SOURCE RECORDS:
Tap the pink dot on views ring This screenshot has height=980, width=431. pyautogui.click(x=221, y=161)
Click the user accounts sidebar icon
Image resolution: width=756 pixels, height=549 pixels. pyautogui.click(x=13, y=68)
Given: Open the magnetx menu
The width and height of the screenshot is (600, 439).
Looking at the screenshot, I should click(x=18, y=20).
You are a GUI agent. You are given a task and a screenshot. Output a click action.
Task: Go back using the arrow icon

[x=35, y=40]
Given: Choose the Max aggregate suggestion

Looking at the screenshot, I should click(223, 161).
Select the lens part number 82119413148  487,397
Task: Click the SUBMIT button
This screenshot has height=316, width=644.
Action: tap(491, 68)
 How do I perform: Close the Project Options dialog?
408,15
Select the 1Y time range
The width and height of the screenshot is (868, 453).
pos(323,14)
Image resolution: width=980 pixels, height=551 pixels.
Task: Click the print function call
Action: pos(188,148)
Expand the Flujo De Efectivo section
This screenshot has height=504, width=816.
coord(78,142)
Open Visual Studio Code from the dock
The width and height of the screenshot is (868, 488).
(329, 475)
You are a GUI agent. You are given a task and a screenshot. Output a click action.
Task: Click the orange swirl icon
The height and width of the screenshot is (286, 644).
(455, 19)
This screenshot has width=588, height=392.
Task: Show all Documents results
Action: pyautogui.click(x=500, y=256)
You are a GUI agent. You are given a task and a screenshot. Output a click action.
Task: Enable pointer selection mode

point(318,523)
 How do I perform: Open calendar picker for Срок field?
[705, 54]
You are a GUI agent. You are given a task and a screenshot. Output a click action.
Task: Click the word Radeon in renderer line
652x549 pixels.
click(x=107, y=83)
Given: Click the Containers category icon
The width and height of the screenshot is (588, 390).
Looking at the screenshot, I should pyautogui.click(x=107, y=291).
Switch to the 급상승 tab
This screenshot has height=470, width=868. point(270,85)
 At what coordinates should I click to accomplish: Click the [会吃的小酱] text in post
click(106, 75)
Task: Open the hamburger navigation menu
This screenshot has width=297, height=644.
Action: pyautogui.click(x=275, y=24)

WHAT THIS TASK INVOLVES: Begin with the line above that has "How do I perform: Close" and continue through the line that has "Expand the Flujo De Efectivo section", setting each one down exactly. Stop there.

THE ANSWER:
 How do I perform: Close the Project Options dialog?
408,15
Select the 1Y time range
The width and height of the screenshot is (868, 453).
pos(323,14)
Image resolution: width=980 pixels, height=551 pixels.
Task: Click the print function call
Action: pos(188,148)
Expand the Flujo De Efectivo section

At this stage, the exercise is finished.